Voor platformwerkers, en in het bijzonder voor chauffeurs die via het Uber-platform actief zijn in steden als Brussel, Antwerpen of Gent, is dit een uitspraak met mogelijk belangrijke gevolgen. Ons kantoor, gespecialiseerd in arbeidsrecht in de platformeconomie, licht deze belangrijke evolutie voor u toe.
De lange weg naar het arbeidshof: een overzicht
De kwalificatie van de arbeidsrelatie van een Uber-chauffeur heeft een complex juridisch parcours afgelegd, dat de essentie van de discussie rond de platformeconomie blootlegt.

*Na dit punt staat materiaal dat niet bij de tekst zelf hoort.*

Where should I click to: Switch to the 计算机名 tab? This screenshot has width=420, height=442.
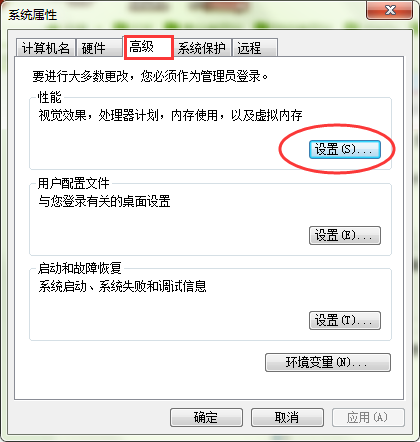point(46,48)
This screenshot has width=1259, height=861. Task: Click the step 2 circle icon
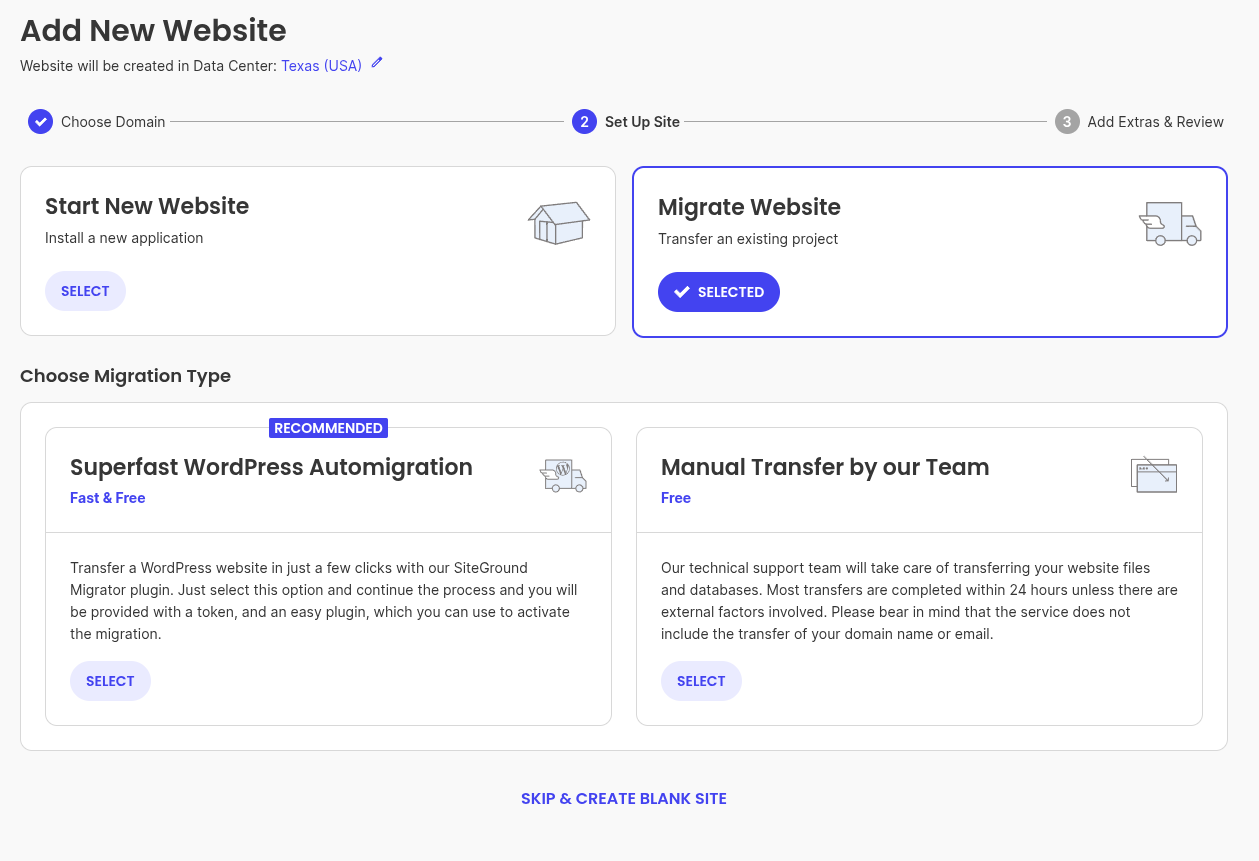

Stap 1: De Administratieve Commissie (CAR) oordeelt: werknemer
Alles begon toen een Uber-chauffeur zijn arbeidsrelatie liet toetsen door de Administratieve Commissie ter regeling van de Arbeidsrelatie (CAR). Op 26 oktober 2020 oordeelde de CAR in haar beslissing nr. 187 dat de relatie tussen de chauffeur en Uber (meer bepaald Uber B.V. en de VZW B.P.R.A.) als een arbeidsovereenkomst moest worden beschouwd.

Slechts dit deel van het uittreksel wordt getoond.